While some look at practice speed charts, I caution that method. Single lap speed is one thing, but these races aren’t sprints. Most are 400-500 miles on length. You need a car built for speed for 200+ laps run, not one.

NASCAR gives me 5-lap, 10-lap, 15-lap, 20-lap and 25-lap reports. I can see who’s car gets better as practice laps go on. The cars that are good on long run speed (20-25 laps) but are also good on (5-15 lap) runs, they’re the ones to beat.

Throw all into a formula and you get a handful of drivers who can win. Then, look at the odds and make sure you wager enough on each so that if you bet five drivers, you know you have one winner and four losers and your winner earns enough money to cover the loses from the others.

It’s a near perfect system.

Now though, due to the coronavirus still being around, NASCAR has to take safety precautions in order to race.
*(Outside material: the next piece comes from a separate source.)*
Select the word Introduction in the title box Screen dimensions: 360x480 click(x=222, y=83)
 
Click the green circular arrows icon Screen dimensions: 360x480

They’re not going to practice for all four races and not qualify for three of them too.

That means when they show up to race, they’re doing just that — race. We don’t have any reports other than past history to base our picks off of. Even that isn’t the best method to use as your only stat to pull up because things change between years.

Plus, we haven’t raced at Darlington in May in years. We usually race there on Labor Day weekend when it’s hot and slick and a night race. The first race back is a Sunday afternoon race under day time conditions. I don’t know how much, if anything, can be translated over from past September stats to this year’s race in May.

That means we have no data to collect or look at before wagering this race.

Plus, the first Darlington race will be the first time that these drivers have been in a race car in literally 70 days. They have no practice to get used to it as their first laps turned are in race conditions. They’re doing that on arguably the toughest track on NASCAR’s schedule. They don’t call Darlington “Too Tough To Tame” or the “Lady in Black” for nothing.

That’s why betting on NASCAR is going to be tough moving forward.